22 Brutally Honest Confessions From A Bra Fitter
The perfect strapless push-up plunge bra with attachable multi-way straps does not exist.
A DD is not as big as you think it is.
We're surprisingly good at maths.
Some of us use tape to measure you, and some of us can do it by eye.
Most customers get really intimidated by standing in front of a stranger in a bra.
Whereas others will just whip their boobs out as soon as they get behind the changing-room door.
When someone brings in a dress like this and expects to find the perfect bra, we die a little inside.
Every collection has at least one bra that doesn't seem to fit anyone.
We know more bra facts than we'd like to admit. For example: Bras tend to last between six and nine months.
Handwashing them keeps them in better condition for longer.
And most people wear their bra too loose, with their straps too low.
No one seems to listen when we say you need to fit two fingers round the back of your bra.
And dark bras need to be even more loose, because their ink makes them feel tighter.
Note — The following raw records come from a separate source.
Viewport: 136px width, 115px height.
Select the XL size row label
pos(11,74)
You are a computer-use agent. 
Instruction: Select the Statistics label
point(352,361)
The strapless push-up plunge bra with attachable multi-way straps that is also super supportive does. Not. Exist.
If it's quiet on the shop floor, we'll take the opportunity to try on all the bras in the stock room.
Which means there's at least one topless employee in the back at any given time, asking for opinions on whether they should buy the bra or not.
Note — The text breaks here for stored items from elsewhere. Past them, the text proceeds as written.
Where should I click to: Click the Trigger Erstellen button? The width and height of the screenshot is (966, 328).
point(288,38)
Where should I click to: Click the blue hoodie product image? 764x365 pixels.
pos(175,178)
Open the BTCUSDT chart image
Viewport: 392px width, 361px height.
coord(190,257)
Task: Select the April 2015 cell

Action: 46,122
Then we'll use our staff discount to spend all our money on pretty lingerie.
At least once a week someone will come in and demand a refund because they lost or gained weight and their bra no longer fits.
And sometimes people try to return pants.
Even though we'd never advise you to, we'll risk the dreaded double boob by stuffing our Gs into an FF.
People who drop bras on the floor while we fit them are the literal worst.
Every single bra code is imprinted on our brain forever.
But actually, being a bra fitter is pretty great.